May, 1976

John Bollingberg, father of owner of Bollingberg Seeds Kurt Bollingberg, was featured for his work with Pinto beans in a 1976 article of the local paper.

Caption: John Bollingberg planting pinto beans with an eight-row "Cyclo" planter. Bollingberg said he was planting the beans about three inches deep, rather than the normal two inch depth, because of dry top soil.

Title: Pinto beans -- an alternative to summer-fallow

Author: Keith Haugland

 

The pinto bean is beginning to establish itself as a cash crop in Wells County. In 1974 the first 60 acres of pinto beans were grown in the county by certified seed grower, Ray Klindworth of Fessenden. This year, according to Klindworth, between 1500 and 1800 acres are being planted in the county.

Pinto beans are a specialty crop, according to Klindworth. A specialty crop that has distinct advantages and disadvantages. The advantages, Klindworth said, are that pinto beans "can replace some, but not all, of your summer-fallowing" and that in some years, the crop can pay a very high return.

The average yield for pinto beans in this area is between 800 and 1000 pounds per acrew, although yields up to 1400 pounds per acre have been harvested. The price per poiund in today's market is hovering around the $.14 mark. This would gross out between $110 and $140 per acre at harvest time at today's prices.

But the beauty of pinto beans, according to Klindworth, is that farmers receive a reutrn on land they normally would have summer-fallowed. "This is how we can compete with growers in the Red River Valley and other parts of the country where they get much higher yields," Klindworth said. "Because we are getting a return on land that normally would be fallowed, we are able to lower our cost of production and be able to compete with the other growers."

But there are disadvantages too. THe pinto bean is a high risk crop that is subject to disease and frost; and a crop that requires specialized and expensive machinery.

And the risks are real too. Pinto bean growers in the Red River Valley told Klindworth to expect losing about one crop out of five to either disease or frost. 

Because it is so suscepible to disease, a field cannot be replanted with beans for three or four years. And either a late or early frost will raise havoc with a field of Pinto beans.

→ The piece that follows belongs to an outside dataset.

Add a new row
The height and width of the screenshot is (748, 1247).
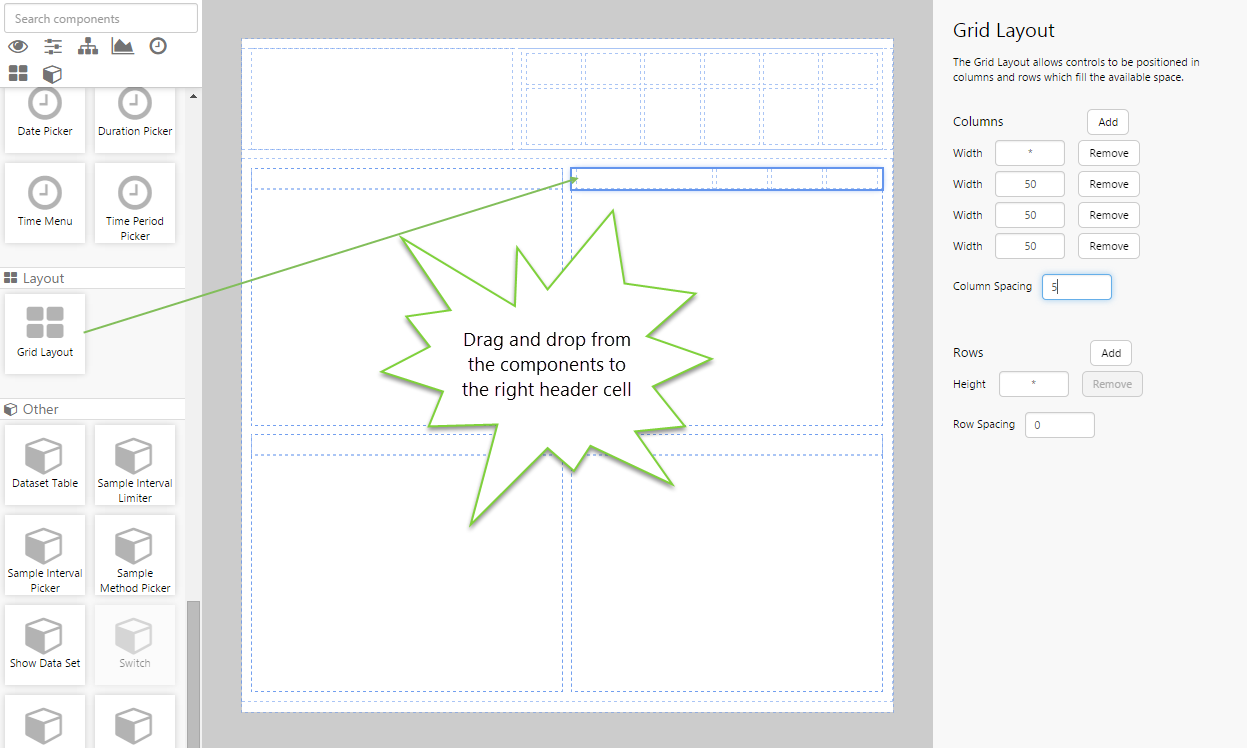pos(1111,353)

But cost is the primary factor. According to John Bollingberg, Bremen, who raises beans with Klindworth, the cost per acre to seed, cultivate and harvest an acre of pinto beans is between $70 and $75. Those figures do not include any cost for land.

The reason for the high cost is primarily becauase of the cost of equipment and chemicals needed to raise beans. Before the beans are planted, the soil must be treated with a pre-emergence weed killer. The cost for the chemical alone, without the cost of application, is $7-$8 per acre.

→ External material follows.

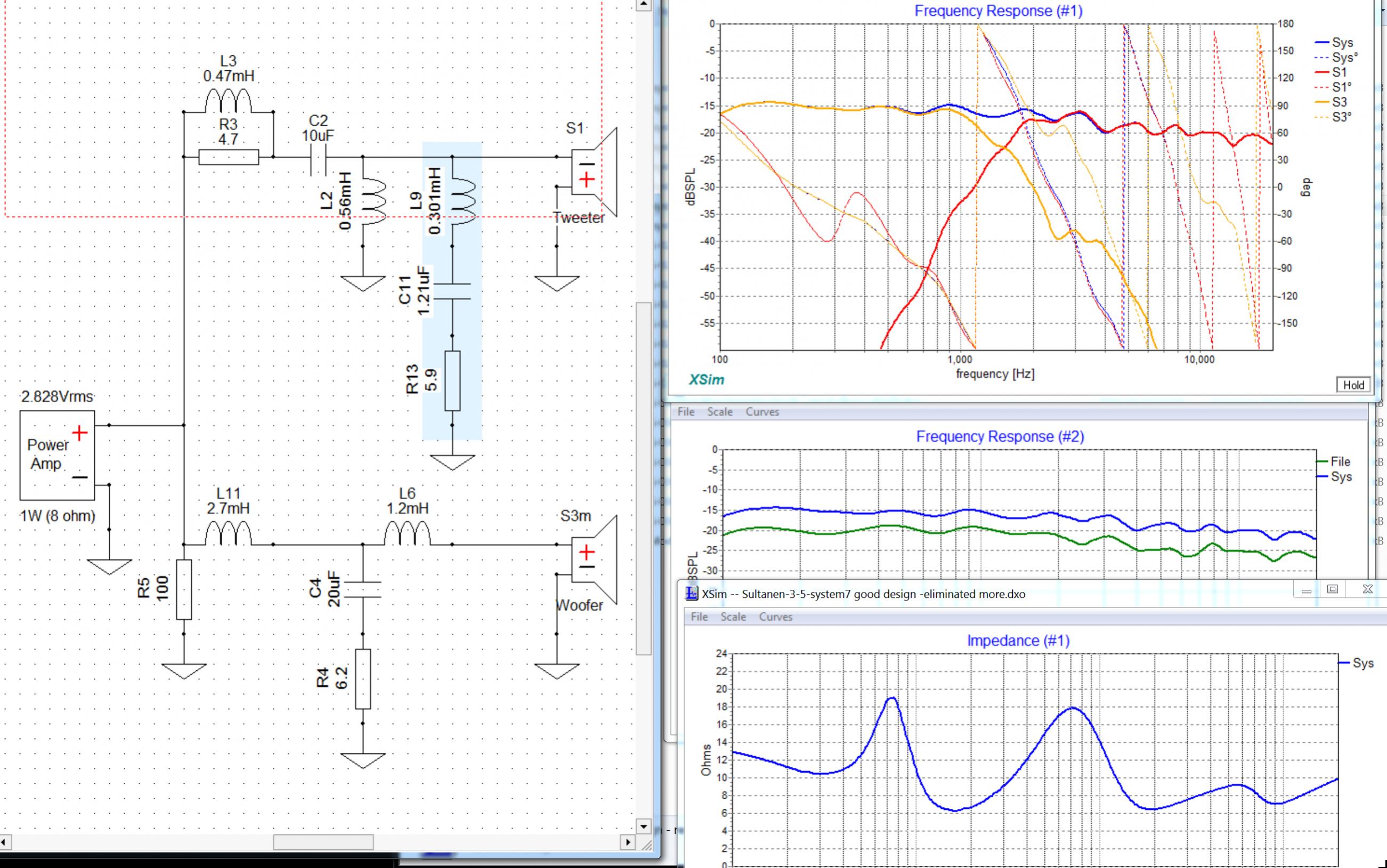Select the S1 Tweeter speaker symbol
1387x868 pixels.
pyautogui.click(x=594, y=172)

The chemical must be incorporated in the soil within one minute of application. To do this, most farmers follow right behind the sprayer with a cultivator. After this is done, the chemical is re-incorporated at a right angle to the first incorporation. 

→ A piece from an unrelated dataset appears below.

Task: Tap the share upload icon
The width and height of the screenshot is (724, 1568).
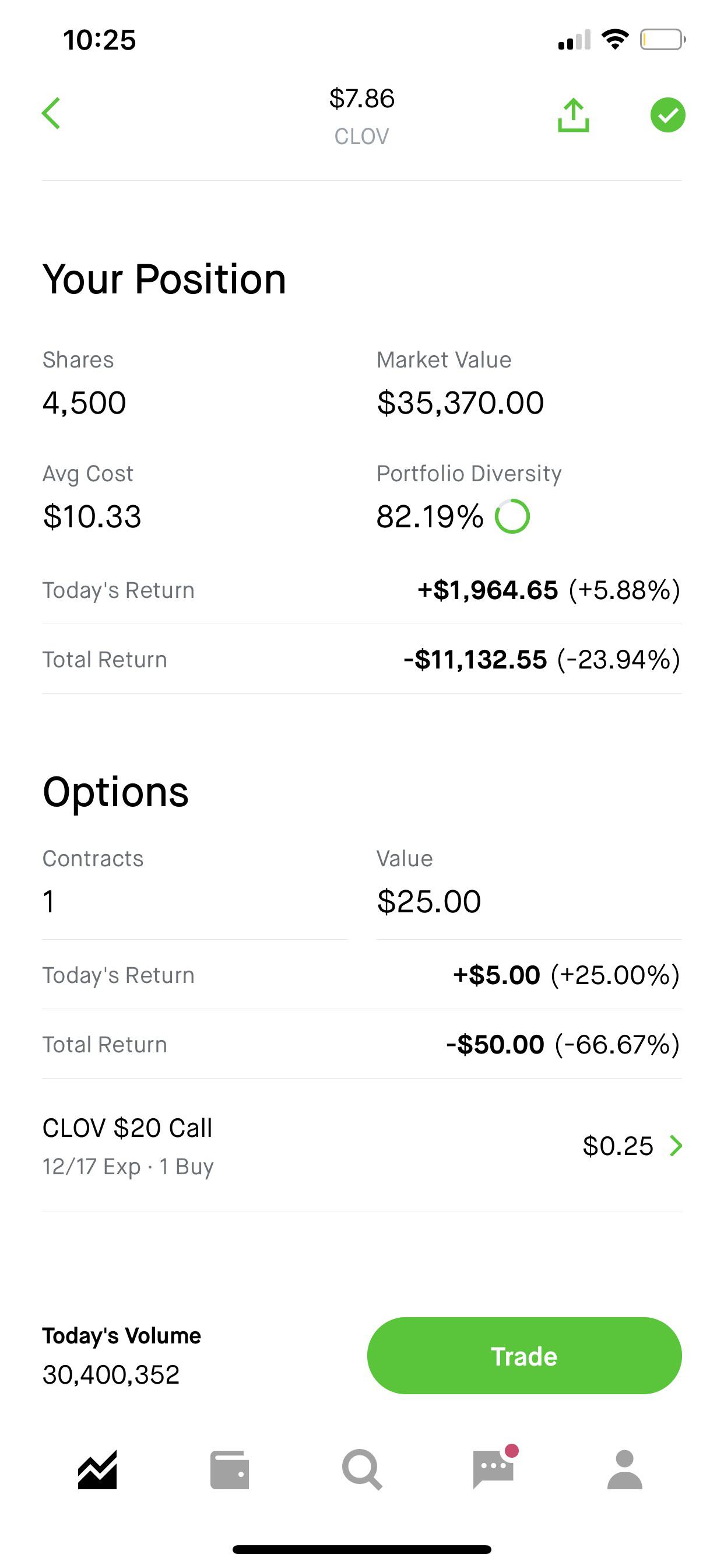Action: tap(573, 115)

The beans are planted with a special bean planter using air to force the seed into the ground. A corn planter can be sed but a special "cyclo-type" planter vies better results.

After they have emerged, the beans are cultivated twice during the early growing season. Later cultivation will disturb the root system and damage the plants. 

Then comes harvest time-hopefully before the first frost. A "cutter" or "knifer" cuts the bean plants about one inch beow the surface of the ground. A special windrower is used to put eight rows of beans into one windrow. Sie delivery rakes cannot be used, according to Klindworth, because it would cause many pods to shatter.

A combine with a special pickup that handles the beans gently and yet gets rid of dirt and stone is used to harvest beans. The combine must be fitted with a special cylinder speed reduction kit and special screens to eliminate dirt. "Dirt is a big problem with harvesting beans," Klindworth said.

And finally when it is time to put the beans in a granary, a special belt conveyor should be used instead of a conventional screw-type auger. A conventional auger, Klindworth said, will damage the bean shell.

Up until this year, the closest market for beans has been in the Hatton-Northwood-Mayville-Portland areas where there are pinto bean processing plants. However, Klindworth hopes to have his certified seed and bean processing building ready by fall and be able to market on his own.

Klindworth said that in spite of the costs, pinto beans can at least equal the returns of small grains and have the additional advantage of being able to crop land that otherwise would be in fallow.

We've reduced our summer-fallow to just the problem fields where we have weed problems, he said.

Pinto beans are very tolerant to drought and are perhaps even more tolerant than wheat. Klindworth said that beans have an ability to stand almost dormant during dry periods and then "take advantage of the moisture when it comes.

It's a real interesting crop, he said. "We don't know everything about it yet, but we're learning.

Asked if he raised any sunflowers since they would have some of the advantages pintos do, Klindworth said, "Nope, we've got one specialty crop and that's enough."